INPUT RECORDS —
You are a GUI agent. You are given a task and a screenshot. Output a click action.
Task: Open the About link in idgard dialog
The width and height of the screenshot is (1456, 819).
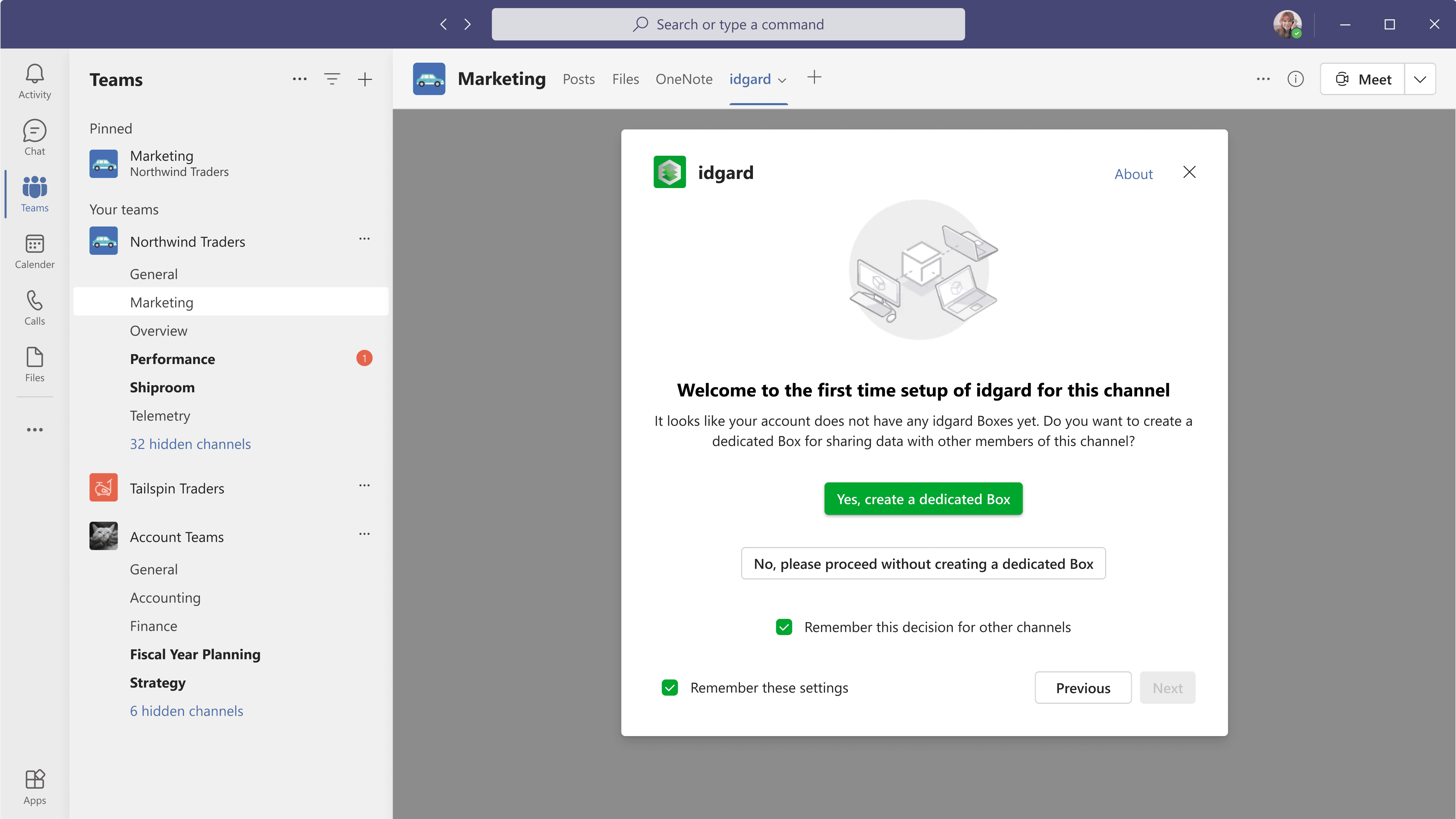pos(1133,174)
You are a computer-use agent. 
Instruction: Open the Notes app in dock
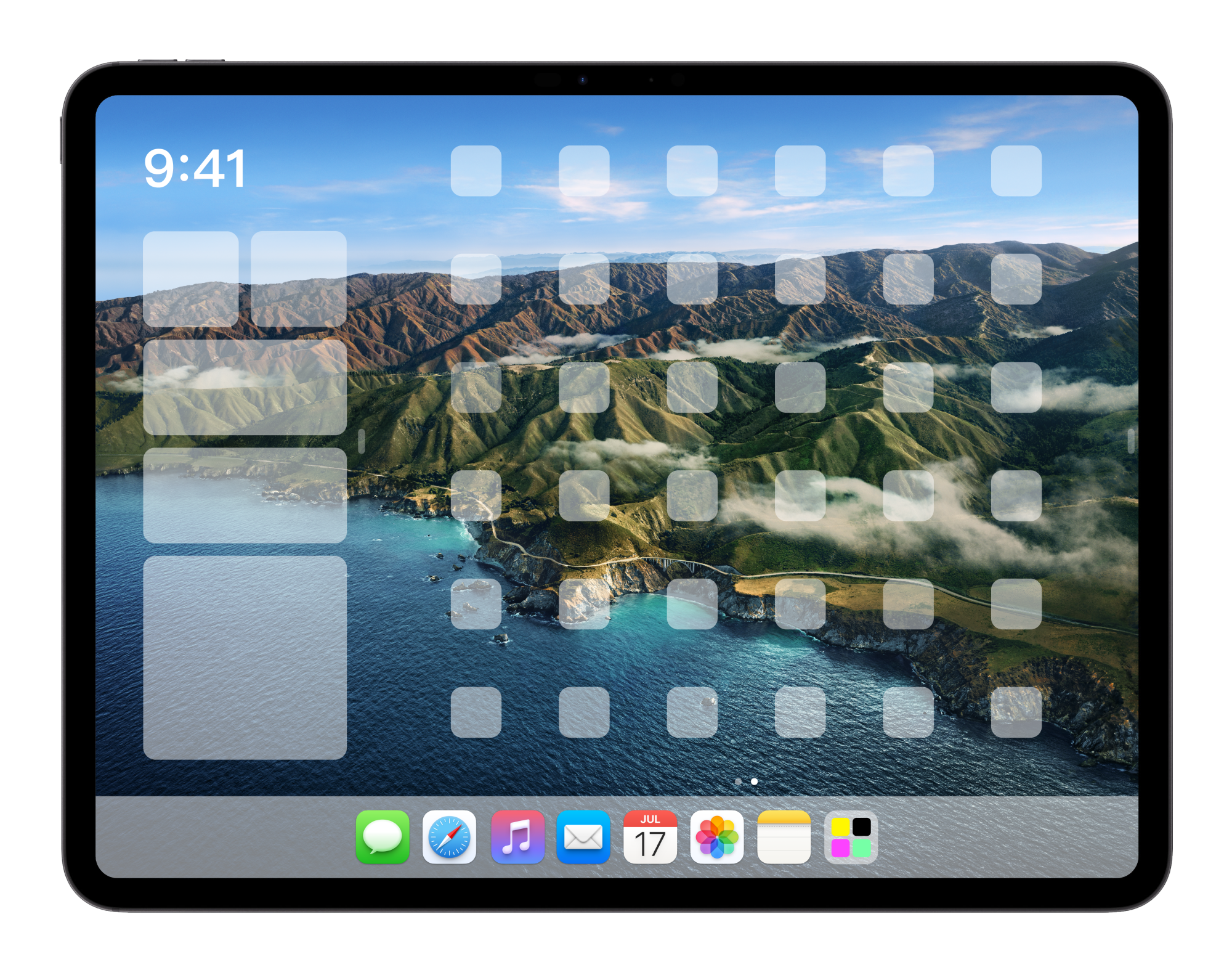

TASK ITEM — Please copy the records above word for word, omitting every picture.

RESULT OF THE EXERCISE —
You are a GUI agent. You are given a task and a screenshot. Output a click action.
Task: Open the About link in idgard dialog
The width and height of the screenshot is (1456, 819).
pos(1133,174)
You are a computer-use agent. 
Instruction: Open the Notes app in dock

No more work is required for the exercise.